> _Exercise materials_:
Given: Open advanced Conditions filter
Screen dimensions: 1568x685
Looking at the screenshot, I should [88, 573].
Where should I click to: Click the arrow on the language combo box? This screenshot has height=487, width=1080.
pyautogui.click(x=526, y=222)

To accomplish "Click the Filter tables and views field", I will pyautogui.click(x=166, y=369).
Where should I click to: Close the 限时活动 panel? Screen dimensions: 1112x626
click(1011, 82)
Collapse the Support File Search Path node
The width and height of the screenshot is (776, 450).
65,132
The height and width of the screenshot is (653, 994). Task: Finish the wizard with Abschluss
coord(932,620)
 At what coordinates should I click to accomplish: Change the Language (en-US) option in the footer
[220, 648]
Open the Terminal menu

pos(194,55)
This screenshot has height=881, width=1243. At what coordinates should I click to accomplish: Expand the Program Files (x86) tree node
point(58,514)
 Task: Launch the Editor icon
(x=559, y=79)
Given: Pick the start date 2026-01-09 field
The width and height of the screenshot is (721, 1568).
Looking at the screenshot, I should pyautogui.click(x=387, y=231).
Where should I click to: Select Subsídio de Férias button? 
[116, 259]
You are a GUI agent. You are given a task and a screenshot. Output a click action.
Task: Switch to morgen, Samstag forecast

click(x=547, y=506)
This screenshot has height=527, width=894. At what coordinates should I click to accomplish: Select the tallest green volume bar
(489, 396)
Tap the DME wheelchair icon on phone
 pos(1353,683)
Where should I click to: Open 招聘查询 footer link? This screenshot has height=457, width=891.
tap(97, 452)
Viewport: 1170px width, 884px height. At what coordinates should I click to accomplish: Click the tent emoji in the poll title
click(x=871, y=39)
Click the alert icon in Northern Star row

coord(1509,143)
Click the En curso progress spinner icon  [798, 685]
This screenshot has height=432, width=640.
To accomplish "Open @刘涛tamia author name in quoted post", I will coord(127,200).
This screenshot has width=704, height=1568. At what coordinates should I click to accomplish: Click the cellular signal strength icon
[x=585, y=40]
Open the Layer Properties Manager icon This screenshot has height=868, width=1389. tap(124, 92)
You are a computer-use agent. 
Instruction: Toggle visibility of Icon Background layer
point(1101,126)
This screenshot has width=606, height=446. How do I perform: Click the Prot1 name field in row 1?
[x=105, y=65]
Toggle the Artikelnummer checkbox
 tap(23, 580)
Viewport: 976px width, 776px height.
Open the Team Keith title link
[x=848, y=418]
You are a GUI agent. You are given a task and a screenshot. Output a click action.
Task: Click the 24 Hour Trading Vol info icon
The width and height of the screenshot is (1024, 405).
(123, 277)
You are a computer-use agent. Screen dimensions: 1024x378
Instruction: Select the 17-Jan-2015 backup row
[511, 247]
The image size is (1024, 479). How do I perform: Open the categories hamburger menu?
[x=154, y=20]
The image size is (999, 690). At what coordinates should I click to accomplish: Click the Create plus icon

> _About this exercise_:
Please reproduce each record precisely as written.

> _Response box_:
Given: Open advanced Conditions filter
Screen dimensions: 1568x685
Looking at the screenshot, I should [88, 573].
Where should I click to: Click the arrow on the language combo box? This screenshot has height=487, width=1080.
pyautogui.click(x=526, y=222)

To accomplish "Click the Filter tables and views field", I will pyautogui.click(x=166, y=369).
Where should I click to: Close the 限时活动 panel? Screen dimensions: 1112x626
click(1011, 82)
Collapse the Support File Search Path node
The width and height of the screenshot is (776, 450).
65,132
The height and width of the screenshot is (653, 994). Task: Finish the wizard with Abschluss
coord(932,620)
 At what coordinates should I click to accomplish: Change the Language (en-US) option in the footer
[220, 648]
Open the Terminal menu

pos(194,55)
This screenshot has height=881, width=1243. At what coordinates should I click to accomplish: Expand the Program Files (x86) tree node
point(58,514)
 Task: Launch the Editor icon
(x=559, y=79)
Given: Pick the start date 2026-01-09 field
The width and height of the screenshot is (721, 1568).
Looking at the screenshot, I should pyautogui.click(x=387, y=231).
Where should I click to: Select Subsídio de Férias button? 
[116, 259]
You are a GUI agent. You are given a task and a screenshot. Output a click action.
Task: Switch to morgen, Samstag forecast

click(x=547, y=506)
This screenshot has height=527, width=894. At what coordinates should I click to accomplish: Select the tallest green volume bar
(489, 396)
Tap the DME wheelchair icon on phone
 pos(1353,683)
Where should I click to: Open 招聘查询 footer link? This screenshot has height=457, width=891.
tap(97, 452)
Viewport: 1170px width, 884px height. At what coordinates should I click to accomplish: Click the tent emoji in the poll title
click(x=871, y=39)
Click the alert icon in Northern Star row

coord(1509,143)
Click the En curso progress spinner icon  [798, 685]
This screenshot has height=432, width=640.
To accomplish "Open @刘涛tamia author name in quoted post", I will coord(127,200).
This screenshot has width=704, height=1568. At what coordinates should I click to accomplish: Click the cellular signal strength icon
[x=585, y=40]
Open the Layer Properties Manager icon This screenshot has height=868, width=1389. tap(124, 92)
You are a computer-use agent. 
Instruction: Toggle visibility of Icon Background layer
point(1101,126)
This screenshot has width=606, height=446. How do I perform: Click the Prot1 name field in row 1?
[x=105, y=65]
Toggle the Artikelnummer checkbox
 tap(23, 580)
Viewport: 976px width, 776px height.
Open the Team Keith title link
[x=848, y=418]
You are a GUI agent. You are given a task and a screenshot. Output a click action.
Task: Click the 24 Hour Trading Vol info icon
The width and height of the screenshot is (1024, 405).
(123, 277)
You are a computer-use agent. Screen dimensions: 1024x378
Instruction: Select the 17-Jan-2015 backup row
[511, 247]
The image size is (1024, 479). How do I perform: Open the categories hamburger menu?
[x=154, y=20]
The image size is (999, 690). At what coordinates should I click to accomplish: Click the Create plus icon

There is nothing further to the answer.